7 Salomón fue padre de Roboam; Roboam, padre de Abías; Abías, padre de Asá;
8 Asá, padre de Josafat; Josafat, padre de Joram; Joram, padre de Ozías.
9 Ozías fue padre de Joatam; Joatam, padre de Acaz; Acaz, padre de Ezequías;
10 Ezequías, padre de Manasés. Manasés fue padre de Josías;
11 Josías, padre de Jeconías y de sus hermanos, durante el destierro en Babilonia.
12 Después del destierro en Babilonia: Jeconías fue padre de Salatiel; Salatiel, padre de Zorobabel;
13 Zorobabel, padre de Abiud; Abiud, padre de Eliacim; Eliacim, padre de Azor.
14 Azor fue padre de Sadoc; Sadoc, padre de Aquim; Aquim, padre de Eliud;
15 Eliud, padre de Eleazar; Eleazar, padre de Matán; Matán, padre de Jacob.
16 Jacob fue padre de José, el esposo de María, de la cual nació Jesús, que es llamado Cristo.
17 El total de las generaciones es, por lo tanto: desde Abraham hasta David, catorce generaciones; desde David hasta el destierro en Babilonia, catorce generaciones; desde el destierro en Babilonia hasta Cristo, catorce generaciones.
18 Este fue el origen de Jesucristo: María, su madre, estaba comprometida con José y, cuando todavía no han vivido juntos, concibió un hijo por obra del Espíritu Santo.
19 José, su esposo, que era un hombre justo y no quería denunciarla públicamente, resolvió abandonarla en secreto.
20 Mientras pensaba en esto, el Angel del Señor se le apareció en sueños y le dijo: «José, hijo de David, no temas recibir a María, tu esposa, porque lo que ha sido engendrado en ella proviene del Espíritu Santo.

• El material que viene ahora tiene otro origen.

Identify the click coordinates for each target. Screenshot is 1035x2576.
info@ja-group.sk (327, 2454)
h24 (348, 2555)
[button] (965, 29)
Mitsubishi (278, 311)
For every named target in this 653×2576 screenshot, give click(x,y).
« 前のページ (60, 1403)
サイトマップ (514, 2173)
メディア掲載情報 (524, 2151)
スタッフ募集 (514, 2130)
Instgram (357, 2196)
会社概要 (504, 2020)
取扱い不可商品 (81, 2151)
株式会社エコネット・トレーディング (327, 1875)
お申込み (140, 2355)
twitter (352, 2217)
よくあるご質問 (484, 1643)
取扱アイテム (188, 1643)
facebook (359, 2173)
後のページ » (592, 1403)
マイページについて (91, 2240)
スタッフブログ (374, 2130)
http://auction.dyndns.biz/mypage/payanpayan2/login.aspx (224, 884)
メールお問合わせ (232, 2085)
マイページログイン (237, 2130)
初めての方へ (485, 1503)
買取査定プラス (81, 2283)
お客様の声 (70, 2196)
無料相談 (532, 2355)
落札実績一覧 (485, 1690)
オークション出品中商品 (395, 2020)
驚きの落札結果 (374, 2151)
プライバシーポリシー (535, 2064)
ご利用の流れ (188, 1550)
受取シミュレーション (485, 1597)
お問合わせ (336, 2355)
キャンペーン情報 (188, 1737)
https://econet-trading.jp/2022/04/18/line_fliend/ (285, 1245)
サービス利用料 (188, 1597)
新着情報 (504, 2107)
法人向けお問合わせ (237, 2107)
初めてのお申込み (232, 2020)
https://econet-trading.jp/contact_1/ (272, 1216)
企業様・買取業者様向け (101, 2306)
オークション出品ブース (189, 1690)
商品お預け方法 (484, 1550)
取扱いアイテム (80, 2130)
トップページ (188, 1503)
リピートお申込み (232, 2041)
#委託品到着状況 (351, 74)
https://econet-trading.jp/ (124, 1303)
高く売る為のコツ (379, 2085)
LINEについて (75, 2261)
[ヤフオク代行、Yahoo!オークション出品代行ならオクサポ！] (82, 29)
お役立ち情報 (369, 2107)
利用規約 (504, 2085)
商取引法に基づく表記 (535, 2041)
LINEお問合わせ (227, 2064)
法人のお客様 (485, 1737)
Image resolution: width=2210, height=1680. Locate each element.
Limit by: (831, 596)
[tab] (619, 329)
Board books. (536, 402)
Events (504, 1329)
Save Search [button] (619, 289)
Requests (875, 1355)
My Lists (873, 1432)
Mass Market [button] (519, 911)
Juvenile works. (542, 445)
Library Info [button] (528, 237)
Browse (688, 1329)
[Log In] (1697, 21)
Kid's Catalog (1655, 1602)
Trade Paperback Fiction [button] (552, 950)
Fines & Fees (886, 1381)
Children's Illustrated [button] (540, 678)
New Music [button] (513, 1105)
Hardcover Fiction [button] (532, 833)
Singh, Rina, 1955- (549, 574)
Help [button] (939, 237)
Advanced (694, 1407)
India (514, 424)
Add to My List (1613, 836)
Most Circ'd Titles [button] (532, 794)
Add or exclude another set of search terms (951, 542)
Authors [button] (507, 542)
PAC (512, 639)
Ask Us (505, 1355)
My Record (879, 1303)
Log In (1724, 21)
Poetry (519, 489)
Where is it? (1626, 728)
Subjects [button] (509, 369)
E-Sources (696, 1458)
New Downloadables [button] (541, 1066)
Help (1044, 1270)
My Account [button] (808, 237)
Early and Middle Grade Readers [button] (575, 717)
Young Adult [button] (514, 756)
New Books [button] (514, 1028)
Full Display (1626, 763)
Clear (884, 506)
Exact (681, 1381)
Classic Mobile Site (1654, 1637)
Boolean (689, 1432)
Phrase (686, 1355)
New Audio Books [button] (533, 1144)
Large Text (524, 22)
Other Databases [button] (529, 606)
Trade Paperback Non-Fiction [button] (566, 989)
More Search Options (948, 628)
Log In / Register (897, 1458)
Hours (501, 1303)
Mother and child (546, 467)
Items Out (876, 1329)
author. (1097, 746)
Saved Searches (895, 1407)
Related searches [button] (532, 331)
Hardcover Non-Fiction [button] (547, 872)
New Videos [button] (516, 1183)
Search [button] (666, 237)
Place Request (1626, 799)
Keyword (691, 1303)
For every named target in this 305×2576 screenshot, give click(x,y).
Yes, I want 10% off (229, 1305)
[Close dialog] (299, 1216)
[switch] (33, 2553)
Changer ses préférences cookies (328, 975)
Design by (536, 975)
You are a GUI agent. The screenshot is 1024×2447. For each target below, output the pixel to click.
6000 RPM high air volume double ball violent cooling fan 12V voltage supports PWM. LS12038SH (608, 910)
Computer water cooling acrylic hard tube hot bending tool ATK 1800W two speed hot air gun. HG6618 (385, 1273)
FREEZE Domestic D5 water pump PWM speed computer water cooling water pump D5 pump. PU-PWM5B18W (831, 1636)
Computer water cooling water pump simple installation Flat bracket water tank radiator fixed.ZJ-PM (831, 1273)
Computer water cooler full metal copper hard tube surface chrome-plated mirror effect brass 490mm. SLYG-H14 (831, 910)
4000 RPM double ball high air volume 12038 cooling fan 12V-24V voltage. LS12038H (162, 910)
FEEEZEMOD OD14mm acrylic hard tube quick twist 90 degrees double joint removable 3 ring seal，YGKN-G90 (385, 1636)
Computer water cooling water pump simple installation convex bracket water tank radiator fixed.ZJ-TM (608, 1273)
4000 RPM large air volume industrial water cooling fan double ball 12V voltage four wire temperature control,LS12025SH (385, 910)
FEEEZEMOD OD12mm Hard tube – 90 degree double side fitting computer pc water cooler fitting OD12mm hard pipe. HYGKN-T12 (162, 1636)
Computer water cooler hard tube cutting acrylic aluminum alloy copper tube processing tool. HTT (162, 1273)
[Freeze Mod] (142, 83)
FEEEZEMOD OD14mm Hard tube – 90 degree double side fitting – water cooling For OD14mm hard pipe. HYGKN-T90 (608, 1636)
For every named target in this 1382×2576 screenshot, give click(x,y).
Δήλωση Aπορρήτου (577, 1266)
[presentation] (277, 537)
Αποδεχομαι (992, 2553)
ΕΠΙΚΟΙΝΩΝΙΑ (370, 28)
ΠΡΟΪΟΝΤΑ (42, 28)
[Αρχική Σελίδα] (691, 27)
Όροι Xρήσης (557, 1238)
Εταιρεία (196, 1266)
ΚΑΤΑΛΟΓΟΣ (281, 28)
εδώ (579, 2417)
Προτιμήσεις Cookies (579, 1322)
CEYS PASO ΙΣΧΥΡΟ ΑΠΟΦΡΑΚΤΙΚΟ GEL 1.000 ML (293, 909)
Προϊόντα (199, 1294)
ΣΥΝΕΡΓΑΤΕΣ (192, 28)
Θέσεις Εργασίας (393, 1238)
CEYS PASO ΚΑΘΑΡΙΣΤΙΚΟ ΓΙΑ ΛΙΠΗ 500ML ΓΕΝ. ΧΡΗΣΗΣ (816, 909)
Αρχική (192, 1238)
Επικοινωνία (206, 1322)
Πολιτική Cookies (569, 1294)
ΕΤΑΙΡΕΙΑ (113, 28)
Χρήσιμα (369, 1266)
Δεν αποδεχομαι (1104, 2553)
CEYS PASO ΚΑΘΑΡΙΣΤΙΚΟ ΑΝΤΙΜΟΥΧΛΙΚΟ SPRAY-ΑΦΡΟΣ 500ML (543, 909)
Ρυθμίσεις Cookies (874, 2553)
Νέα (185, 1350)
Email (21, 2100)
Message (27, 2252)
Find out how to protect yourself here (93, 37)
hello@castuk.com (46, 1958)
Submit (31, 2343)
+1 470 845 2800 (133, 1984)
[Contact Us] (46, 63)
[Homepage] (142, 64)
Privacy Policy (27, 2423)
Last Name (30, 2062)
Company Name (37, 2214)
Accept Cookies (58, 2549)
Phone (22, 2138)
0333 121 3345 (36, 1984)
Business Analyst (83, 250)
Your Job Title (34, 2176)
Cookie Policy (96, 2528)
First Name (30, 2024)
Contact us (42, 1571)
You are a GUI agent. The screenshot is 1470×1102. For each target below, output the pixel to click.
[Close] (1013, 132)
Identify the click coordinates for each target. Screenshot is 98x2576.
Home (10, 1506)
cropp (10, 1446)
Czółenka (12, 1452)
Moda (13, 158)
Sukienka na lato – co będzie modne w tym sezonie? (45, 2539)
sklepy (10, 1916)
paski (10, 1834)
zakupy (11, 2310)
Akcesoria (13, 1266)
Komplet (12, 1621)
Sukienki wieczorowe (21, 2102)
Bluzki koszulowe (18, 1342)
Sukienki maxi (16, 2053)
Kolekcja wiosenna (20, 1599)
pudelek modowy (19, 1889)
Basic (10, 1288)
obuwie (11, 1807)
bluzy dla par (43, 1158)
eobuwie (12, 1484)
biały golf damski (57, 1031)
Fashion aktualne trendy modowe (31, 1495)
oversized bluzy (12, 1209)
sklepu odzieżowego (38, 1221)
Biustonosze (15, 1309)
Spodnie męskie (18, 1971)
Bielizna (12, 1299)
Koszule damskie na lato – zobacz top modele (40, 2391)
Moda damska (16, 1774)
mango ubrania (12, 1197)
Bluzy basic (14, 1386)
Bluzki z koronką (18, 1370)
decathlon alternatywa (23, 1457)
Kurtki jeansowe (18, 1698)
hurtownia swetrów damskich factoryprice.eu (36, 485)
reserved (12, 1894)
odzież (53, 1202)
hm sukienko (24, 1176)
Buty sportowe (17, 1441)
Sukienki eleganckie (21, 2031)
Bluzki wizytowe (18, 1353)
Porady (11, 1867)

21 Ella dará a luz un hijo, a quien pondrás el nombre de Jesús, porque él salvará a su Pueblo de todos sus pecados».
22 Todo esto sucedió para que se cumpliera lo que el Señor había anunciado por el Profeta:
23 "La Virgen concebirá y dará a luz un hijo a quien pondrán el nombre de Emanuel", que traducido significa: «Dios con nosotros».
24 Al despertar, José hizo lo que el Angel del Señor le había ordenado: llevó a María a su casa,
25 y sin que hubieran hecho vida en común, ella dio a luz un hijo, y él le puso el nombre de Jesús.